Un’ultima cosa: per tutti quelli che in questi giorni si affannano ai balconi, cantando a squarciagola: “siam pronti alla morte l’Italia chiamò”, a questi pseudo “coraggiosi” consiglio di prendere tranquillamente il posto degli operai in fabbrica, se ci tengono così tanto. Così potranno dire di aver partecipato al salvataggio degli interessi nazionali dei padroni. Si risparmierebbero così eventuali vittime operaie.
D.C. operai contro
I due punti che seguono rappresentano poi una vera e propria iattura per gli operai: «L’accesso agli spazi comuni, comprese le mense aziendali, le aree fumatori e gli spogliatoi è contingentato … di un tempo ridotto di sosta all’interno di tali spazi e con il mantenimento della distanza di sicurezza di 1 metro»; «Si favoriscono orari di ingresso/uscita scaglionati in modo da evitare il più possibile contatti nelle zone comuni (ingressi, spogliatoi, sala mensa)». Come può il padrone scaglionare l’ingresso e l’uscita sia della mensa che della fabbrica? Se scagliona l’entrata in mensa o negli spogliatoi deve aumentare l’orario a disposizione per poter mangiare e per potersi cambiare e questo è del tutto impensabile: un padrone con l’occhio rivolto alla produzione non allungherà mai a dismisura gli orari senza perderci. Di conseguenza sarà sicuro che in base a questa normativa o farà ricadere sugli operai l’allungamento della giornata lavorativa, oppure non applicherà nessuno scaglionamento, con il risultato che tutto sarà come prima.

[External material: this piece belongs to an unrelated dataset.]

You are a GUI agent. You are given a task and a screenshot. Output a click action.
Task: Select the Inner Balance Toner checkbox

«Nel caso in cui una persona presente in azienda sviluppi febbre e sintomi di infezione respiratoria quali la tosse, lo deve dichiarare immediatamente all’ufficio del personale, si dovrà procedere al suo isolamento». Per lui è previsto l’isolamento, ma contrariamente a quanto accade per la quarantena dei normali cittadini, nella fabbrica, per i compagni di lavoro che inevitabilmente sono venuti in suo contatto, non è prevista alcuna quarantena. Il protocollo prevede l’intervento dell’Autorità sanitaria per individuare i contatti stretti … L’area dei “contatti stretti” non è definita, si parla di “locali”. Si tratta di reparti, di zone, dei capannoni? Chi lo sa! Intanto gli operai che stanno ogni giorno fianco a fianco sulle linee di montaggio devono continuare a lavorare ed a produrre. Fosse anche che per farlo si trovassero gli uni sopra gli altri. Ma già, la fabbrica è un mondo a parte, un mondo che sfugge alle normali leggi e ordini a cui sono sottoposti i normali cittadini. Una zona extra territoriale dove a comandare è solo ed esclusivamente il padrone e il suo profitto.

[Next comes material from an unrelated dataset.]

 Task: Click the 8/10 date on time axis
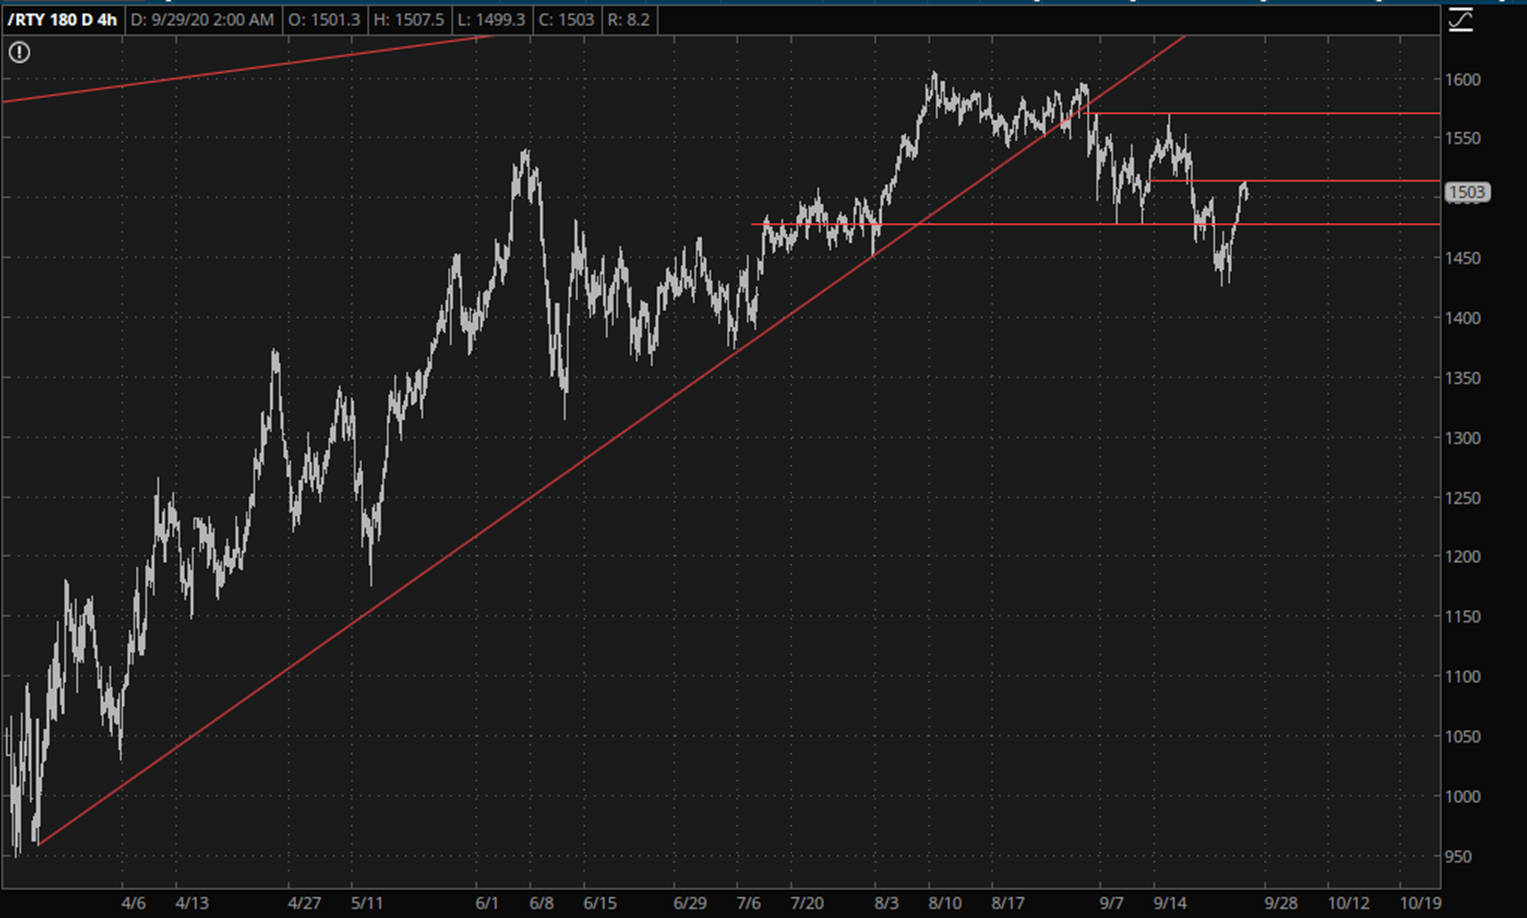pyautogui.click(x=945, y=903)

Con questo protocollo d’intesa i dirigenti del sindacato confederale hanno superato un punto di non ritorno nel rapporto tra operai e rappresentanti sindacali, la firma di questo accordo manda a monte tutta la arrogante pomposità con cui questi personaggi hanno straparlato di sicurezza sul lavoro ed ha rivelato come al sindacato confederale della salute ed in ultima analisi della vita degli operai non importi che un fico secco.

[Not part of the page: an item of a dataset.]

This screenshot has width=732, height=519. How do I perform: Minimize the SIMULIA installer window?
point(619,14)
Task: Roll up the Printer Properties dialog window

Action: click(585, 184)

D’ora in avanti ogni volta che il sindacato confederale si straccerà le vesti per le morti e per gli infortuni che avvengono quotidianamente in fabbrica bisognerà ricordargli che con la firma di questo accordo, in presenza di una terribile epidemia, ha lasciato gli operai in balia dei padroni che li espongono al rischio di un contagio di massa pur di continuare a produrre profitto.
Un’ultima cosa: per tutti quelli che in questi giorni si affannano ai balconi, cantando a squarciagola: “siam pronti alla morte l’Italia chiamò”, a questi pseudo “coraggiosi” consiglio di prendere tranquillamente il posto degli operai in fabbrica, se ci tengono così tanto. Così potranno dire di aver partecipato al salvataggio degli interessi nazionali dei padroni. Si risparmierebbero così eventuali vittime operaie.